A similar situation exists with common cooling lines that require a dual unit outage in order to remove them from service. Unless a full-structural Type B reinforcing sleeve is installed, specific regulatory approval would need to be obtained in order to defer removal of a Type A or partial-structural Type B reinforcing sleeve beyond the next upcoming refueling outage of either unit.

Full-structural Type B reinforcing sleeves will be removed and an IWA-4000 repair or replacement will be performed prior to the time that inservice monitoring indicates that pressure integrity (leak tightness) or structural integrity could be impaired based on measured degradation between monitoring activities. Additional requirements for design, installation, examination (including volumetric examination in accordance with NC-5200 and NC-5300, or ND-5200 and ND-5300), pressure testing, and inservice examination of reinforcing sleeves are provided in Code Case N-786, with the following additional condition:

10 CFR 50.55a Relief Request (Revision 2)

Page 5 of 5 Branch connections may be installed on reinforcing sleeves only for filling or venting purposes during installation or leakage testing of the sleeve, and shall be limited to Nominal Pipe Size (NPS) 1 or smaller in size.

All other ASME Section XI requirements for which relief was not specifically requested and authorized by the NRC staff will remain applicable including third party review by the Authorized Nuclear Inservice Inspector.

Performing code repair/replacement in lieu of implementing this Relief Reguest would in some cases necessitate extending Technical Specification Actions to install a permanent repair/replacement, putting the plant at higher safety risks than warranted compared with the short time necessary to install a technically sound sleeve repair. Without the use of this Code Case in some situations, it may be necessary to shut the plant down in order to perform a code repair/replacement activity; however, this results in an unnecessary plant transient and the loss of safety system availability as compared to maintaining the plant online.

Implementing this Relief Reguest during refueling outages will enable a greater number of scheduled corrosion inspections during the outages. The ability to install non-intrusive repair sleeves rather than scheduling contingency plans for piping replacement, will enable longer corrosion inspection windows, increased scope of inspection, and improved overall plant safety.

Based on the above, the use of Code Case N-786 for full-structural Type B reinforcing sleeves and for Type A and partial-structural Type B reinforcing sleeves will apply when compliance with the specified Code requirements of ASME Section XI would result in hardship or unusual difficulty without a compensating increase in the level of quality and safety.

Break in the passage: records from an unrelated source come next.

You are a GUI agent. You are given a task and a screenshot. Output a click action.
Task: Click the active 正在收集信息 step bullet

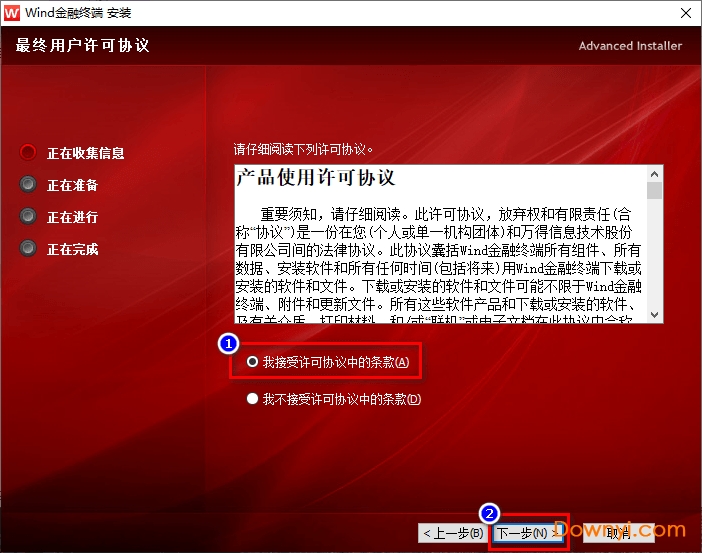coord(28,153)
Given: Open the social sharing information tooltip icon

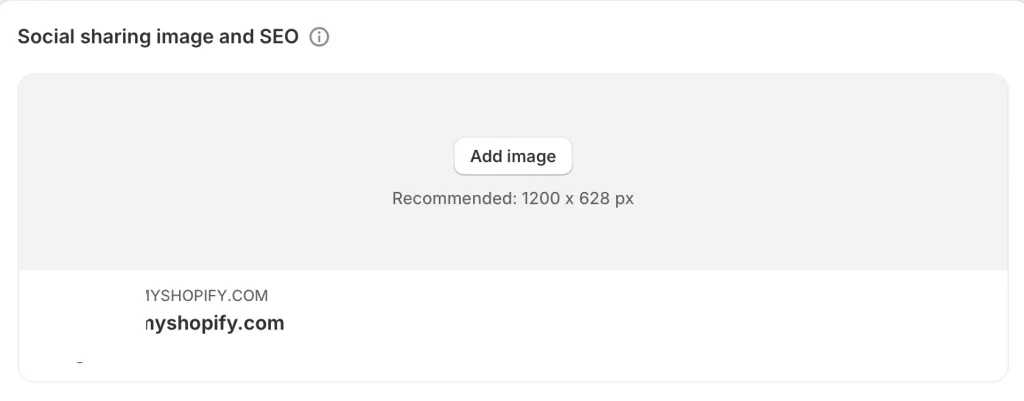Looking at the screenshot, I should point(319,37).
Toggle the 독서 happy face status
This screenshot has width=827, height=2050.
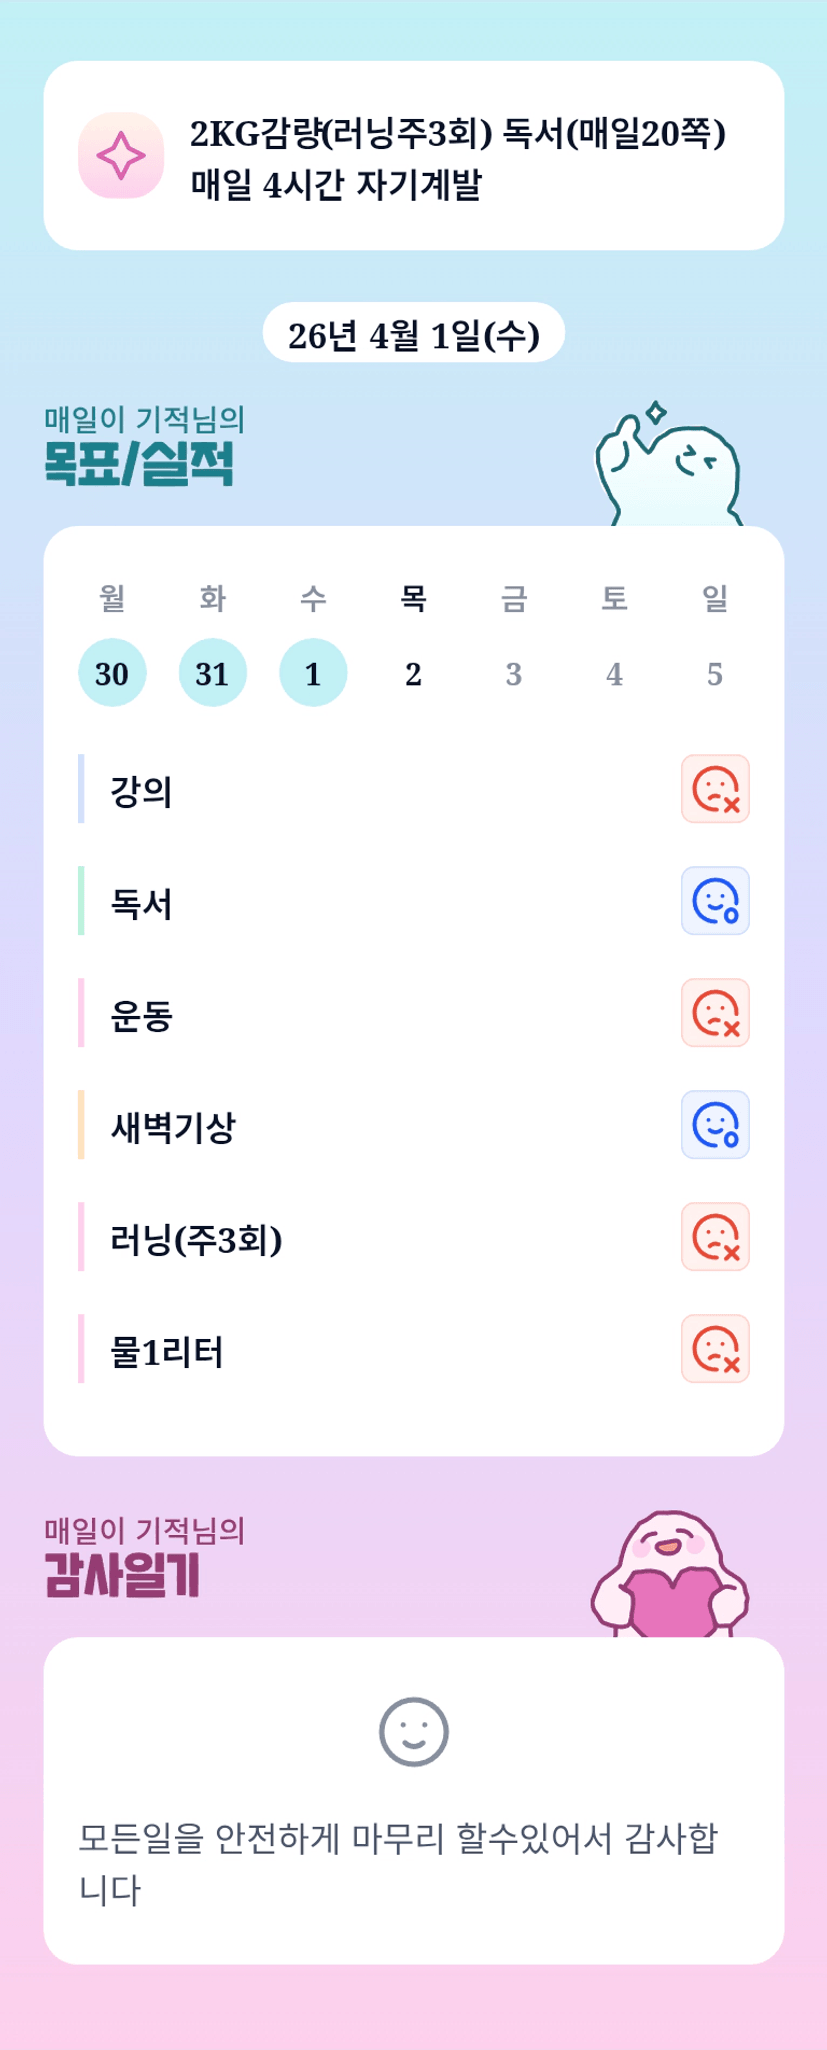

Code Case N-786 was approved by the ASME Board on Nuclear Codes and Standards on March 24, 2011; however, it has not been incorporated into NRC Regulatory Guide 1.147 "Inservice Inspection Code Case Acceptability, ASME Section XI, Division 1," and thus is not available for application at nuclear power plants without specific NRC approval. Therefore, Exelon requests use of the alternative repair techniques described in the Code Case via this relief request.

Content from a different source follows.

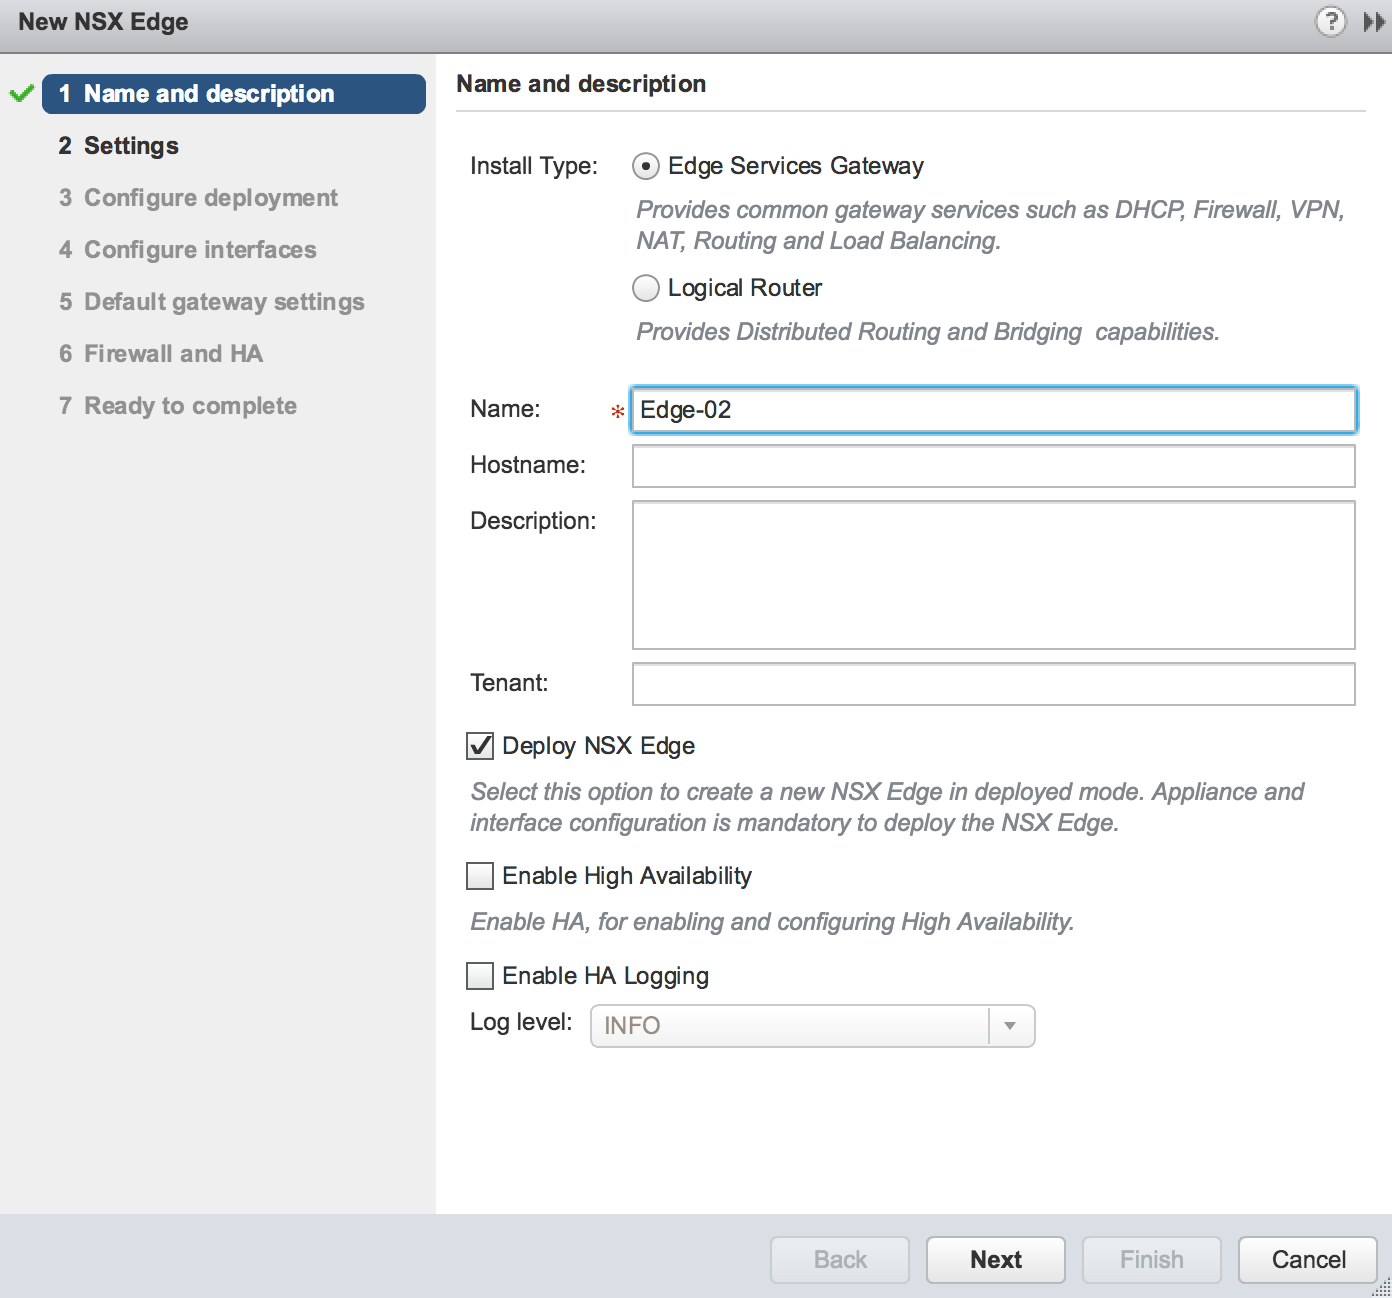
Task: Focus the Hostname input field
Action: click(x=993, y=466)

6. Duration of Proposed Alternative

The proposed alternative is for use of the Code Case for the remainder of each plant's 10-year inspection interval as specified in Section 2. Installation of reinforcing sleeves in accordance with this request cannot take place after the end of the 10-year lSI interval for the unit. Any Type A and partial-structural Type B reinforcing sleeves installed before the end of the 10-year inservice inspection interval will be removed during the next refueling outage, even if that refueling outage occurs after the end of the 10-year lSI interval.

7. Precedent:

A similar Exelon relief request, for Code Case N-789 (Reinforcing Pads for Class 2 and Class 3 Moderate Energy Raw Water Systems) was approved by NRC Safety Evaluation dated May 10, 2012, ADAMS Accession No. ML12121A637.